Dr Jacques Pépin, a University of Sherbrooke epidemiologist who was among the first to notice the scale of Quebec's C diff problem, has tested infected patients in his region who first acquired C diff outside a hospital, and found that a third of them carried the NAP1 strain. With its fecal transmission route, and spores that can persist for days on a dirty surface, he believes it's inevitable that such a widespread infection should put down roots outside the hospital environment.

Given the prevalence of NAP1 in Quebec, infection control specialists are not sure why the rate of serious infection has fallen since 2005. McGill infectious diseases expert Dr Vivian Loo led the research team that first hypothesized, in a seminal New England Journal of Medicine article, that Quebec's extraordinary C diff death rate was the work of a virulent new strain.
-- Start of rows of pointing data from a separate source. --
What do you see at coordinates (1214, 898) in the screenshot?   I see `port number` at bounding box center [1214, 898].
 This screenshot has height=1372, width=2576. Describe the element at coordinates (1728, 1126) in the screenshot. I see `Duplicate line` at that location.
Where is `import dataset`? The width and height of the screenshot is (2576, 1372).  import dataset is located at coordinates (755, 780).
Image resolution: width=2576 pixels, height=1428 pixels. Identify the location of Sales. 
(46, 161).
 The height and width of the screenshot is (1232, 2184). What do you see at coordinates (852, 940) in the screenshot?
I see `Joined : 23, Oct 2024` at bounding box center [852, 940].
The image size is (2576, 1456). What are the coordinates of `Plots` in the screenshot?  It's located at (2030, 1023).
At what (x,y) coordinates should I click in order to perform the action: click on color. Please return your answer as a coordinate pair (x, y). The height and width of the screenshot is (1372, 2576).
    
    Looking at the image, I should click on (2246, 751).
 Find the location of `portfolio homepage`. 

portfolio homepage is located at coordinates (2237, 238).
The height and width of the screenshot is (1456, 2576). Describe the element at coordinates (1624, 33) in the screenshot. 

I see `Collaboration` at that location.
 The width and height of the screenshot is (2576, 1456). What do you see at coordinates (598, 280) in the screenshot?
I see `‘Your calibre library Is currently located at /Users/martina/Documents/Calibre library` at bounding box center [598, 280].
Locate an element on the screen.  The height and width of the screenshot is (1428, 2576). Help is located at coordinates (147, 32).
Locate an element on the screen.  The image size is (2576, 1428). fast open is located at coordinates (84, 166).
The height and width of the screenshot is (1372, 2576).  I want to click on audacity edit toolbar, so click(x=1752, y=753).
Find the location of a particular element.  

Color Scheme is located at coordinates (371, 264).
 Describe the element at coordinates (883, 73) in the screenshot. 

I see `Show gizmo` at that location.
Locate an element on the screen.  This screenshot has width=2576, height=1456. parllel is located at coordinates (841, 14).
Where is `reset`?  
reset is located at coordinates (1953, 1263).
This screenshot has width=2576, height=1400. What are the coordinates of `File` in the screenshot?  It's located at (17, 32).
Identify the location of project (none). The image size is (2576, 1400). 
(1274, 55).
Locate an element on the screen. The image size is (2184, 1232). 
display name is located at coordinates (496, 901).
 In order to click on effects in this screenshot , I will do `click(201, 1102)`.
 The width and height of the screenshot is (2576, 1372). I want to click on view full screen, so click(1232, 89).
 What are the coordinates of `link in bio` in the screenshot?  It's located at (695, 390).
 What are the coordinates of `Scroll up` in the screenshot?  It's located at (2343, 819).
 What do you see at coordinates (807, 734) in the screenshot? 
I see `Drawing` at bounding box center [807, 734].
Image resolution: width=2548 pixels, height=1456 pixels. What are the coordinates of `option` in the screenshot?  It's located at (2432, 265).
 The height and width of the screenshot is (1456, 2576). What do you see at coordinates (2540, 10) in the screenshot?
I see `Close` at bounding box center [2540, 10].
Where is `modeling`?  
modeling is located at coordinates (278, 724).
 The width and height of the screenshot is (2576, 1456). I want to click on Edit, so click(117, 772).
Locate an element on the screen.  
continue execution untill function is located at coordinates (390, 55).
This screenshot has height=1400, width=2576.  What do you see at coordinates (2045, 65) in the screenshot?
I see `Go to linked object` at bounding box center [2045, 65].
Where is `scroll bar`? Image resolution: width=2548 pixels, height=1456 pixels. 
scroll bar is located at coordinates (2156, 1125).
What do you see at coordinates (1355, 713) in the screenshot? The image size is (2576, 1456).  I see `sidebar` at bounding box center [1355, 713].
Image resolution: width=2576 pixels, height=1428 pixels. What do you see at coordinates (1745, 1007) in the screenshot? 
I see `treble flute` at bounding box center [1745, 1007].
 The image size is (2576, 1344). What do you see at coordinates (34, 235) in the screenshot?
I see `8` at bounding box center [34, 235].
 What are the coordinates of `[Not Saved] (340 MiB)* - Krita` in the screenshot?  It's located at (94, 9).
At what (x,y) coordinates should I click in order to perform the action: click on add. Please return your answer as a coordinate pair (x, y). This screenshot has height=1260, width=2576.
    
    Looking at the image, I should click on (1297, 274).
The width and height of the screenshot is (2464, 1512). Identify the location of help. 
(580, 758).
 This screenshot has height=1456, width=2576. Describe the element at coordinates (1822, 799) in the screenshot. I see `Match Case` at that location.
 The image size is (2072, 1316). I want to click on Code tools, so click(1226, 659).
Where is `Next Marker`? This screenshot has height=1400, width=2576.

She says population immunity can't be ruled out as a cause of the 40% province-wide decline in infections. "But it's impossible to say, as we have no system to measure it. What certainly has made a difference is the $20 million injection the Quebec government gave to hospitals for infection control. At our hospital (the Montreal General) we spent it on dedicated equipment, which we badly needed, and housekeeping. There's also the decline in antibiotic use."

But the bug is far from beaten. It has become much more deadly in recent years, says Dr Gravel. "As far as we can tell from the data available, incidence has remained steady since our last study in 1997, but deaths have risen fourfold, from 1.5% to 5.8%. That is mainly due to the spread of the NAP1 strain."